Supplied material START
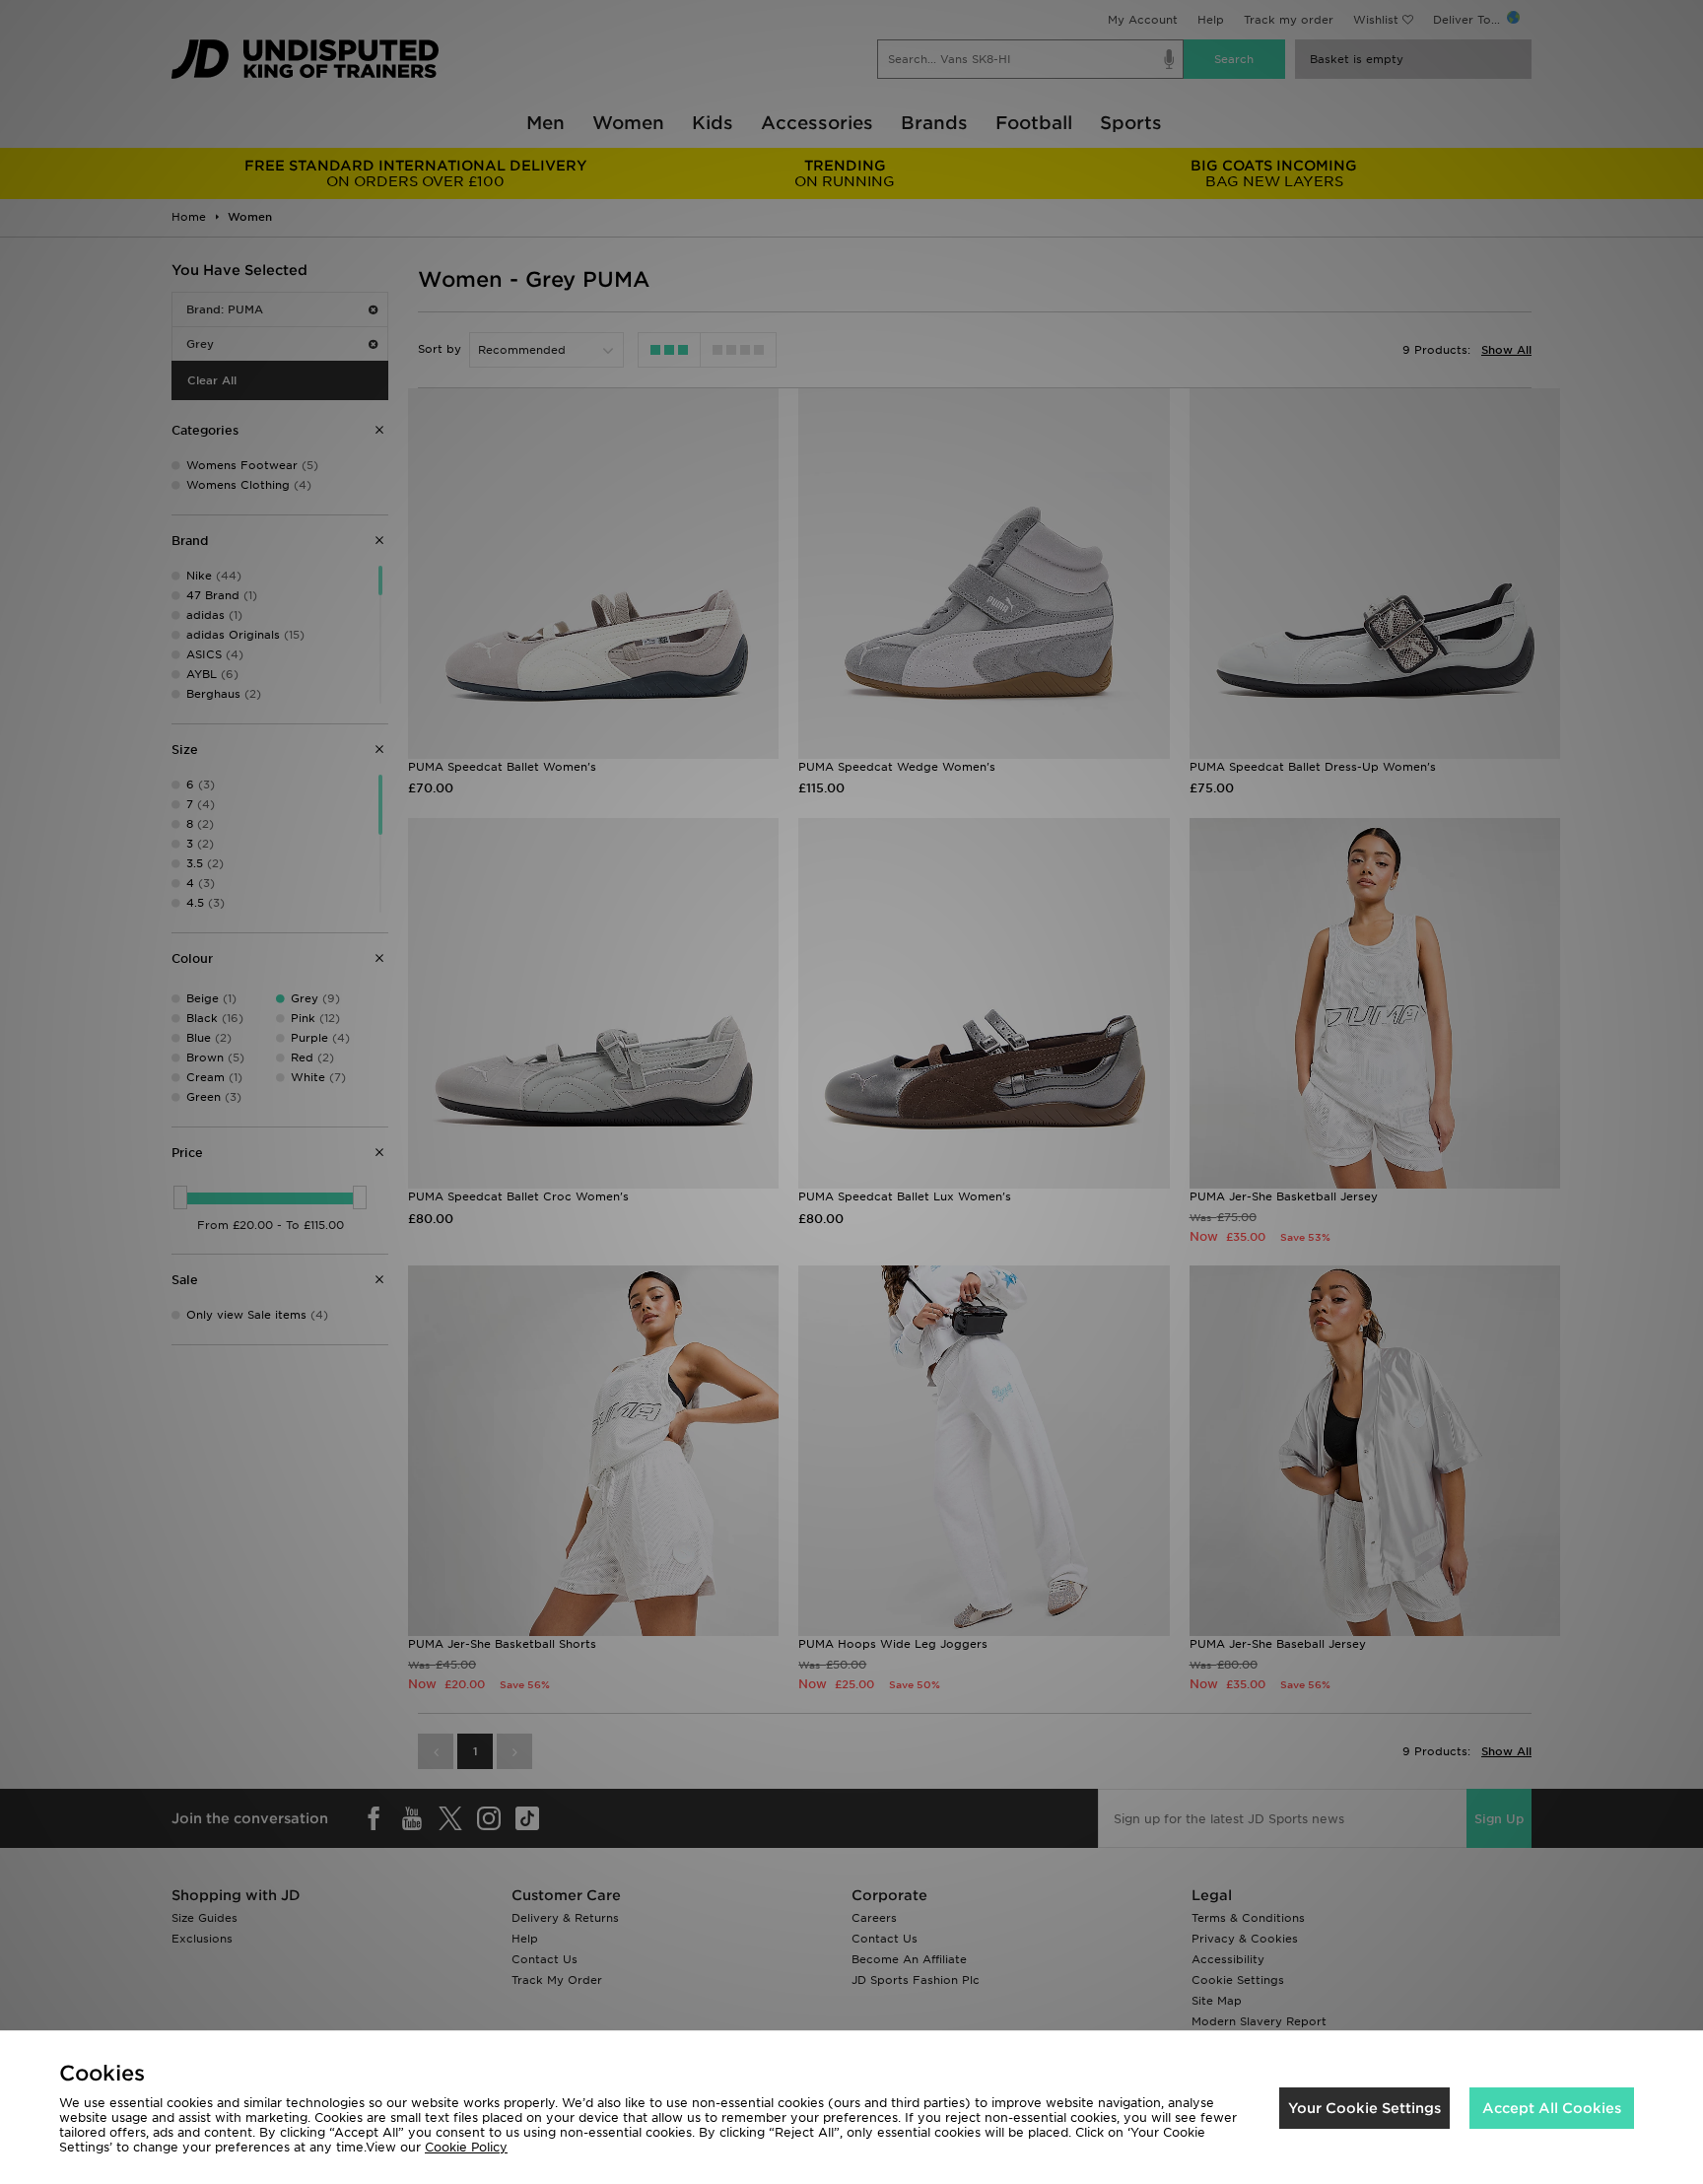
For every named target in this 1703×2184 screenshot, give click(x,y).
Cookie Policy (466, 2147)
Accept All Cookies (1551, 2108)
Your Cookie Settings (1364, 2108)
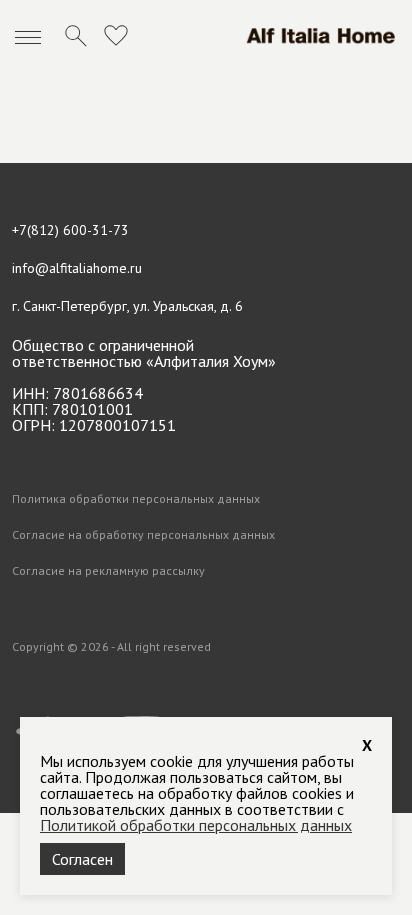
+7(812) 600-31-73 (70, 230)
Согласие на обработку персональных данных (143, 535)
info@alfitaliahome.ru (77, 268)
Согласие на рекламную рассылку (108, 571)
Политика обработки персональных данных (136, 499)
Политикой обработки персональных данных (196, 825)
Supplied material END
Supplied material START
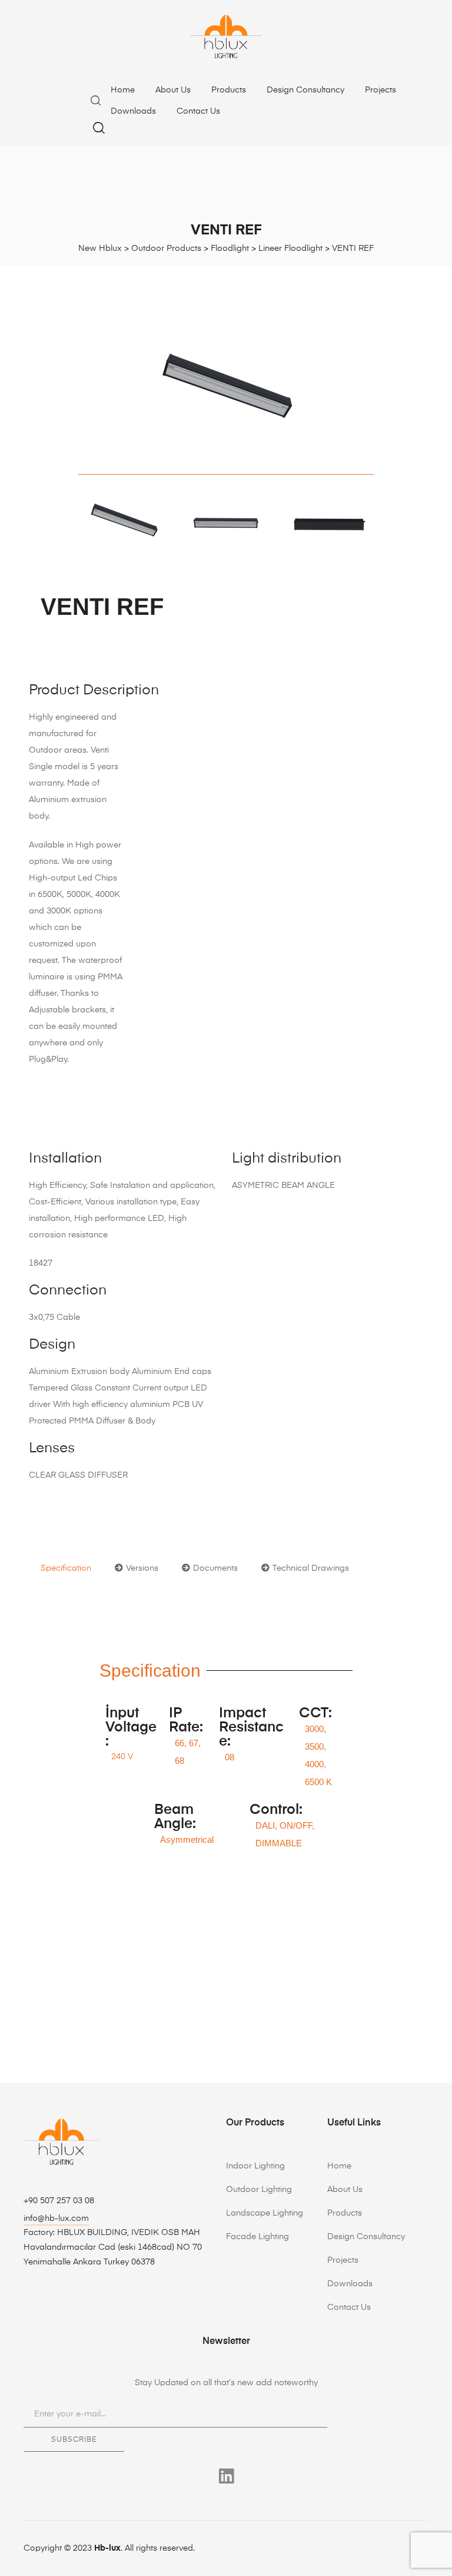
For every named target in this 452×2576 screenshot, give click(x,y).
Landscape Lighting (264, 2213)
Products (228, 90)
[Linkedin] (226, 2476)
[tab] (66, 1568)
Supplied material END
Supplied material START
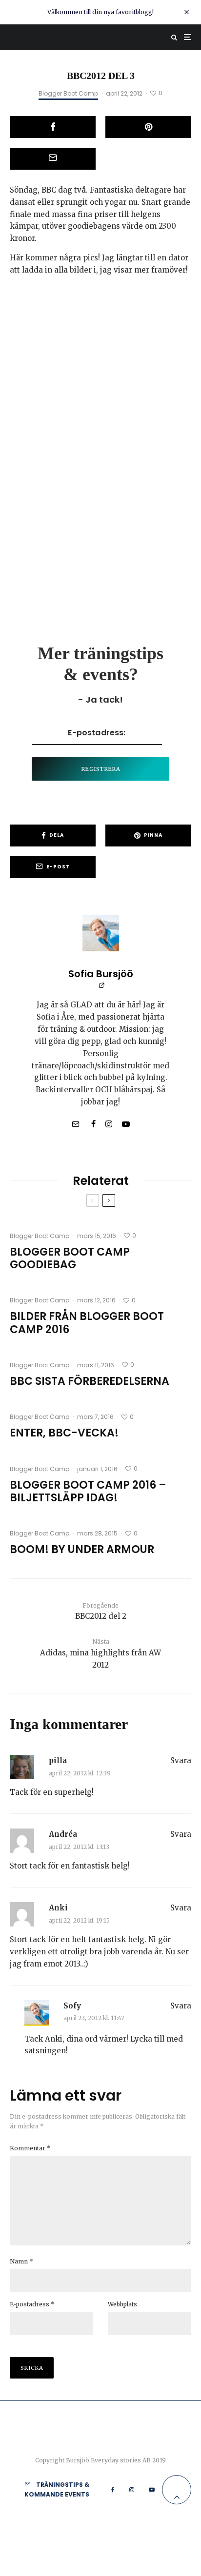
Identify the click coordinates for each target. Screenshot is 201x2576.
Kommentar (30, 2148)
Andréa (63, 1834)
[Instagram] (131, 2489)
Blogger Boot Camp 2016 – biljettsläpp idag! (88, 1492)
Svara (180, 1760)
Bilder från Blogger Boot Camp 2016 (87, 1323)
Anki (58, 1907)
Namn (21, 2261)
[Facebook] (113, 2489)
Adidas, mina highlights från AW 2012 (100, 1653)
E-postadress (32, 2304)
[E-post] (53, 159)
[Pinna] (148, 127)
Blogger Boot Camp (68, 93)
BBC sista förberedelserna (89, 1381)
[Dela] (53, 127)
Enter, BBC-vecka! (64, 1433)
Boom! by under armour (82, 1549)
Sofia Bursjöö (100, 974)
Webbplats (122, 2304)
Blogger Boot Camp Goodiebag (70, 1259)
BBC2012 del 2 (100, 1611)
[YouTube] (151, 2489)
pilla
Supplied material END
If a line in the entries includes the word "give", copy that line out.

For every named target in this 1703×2184 screenshot, give click(x,y).
For every named target in this 452×2576 screenshot, give click(x,y).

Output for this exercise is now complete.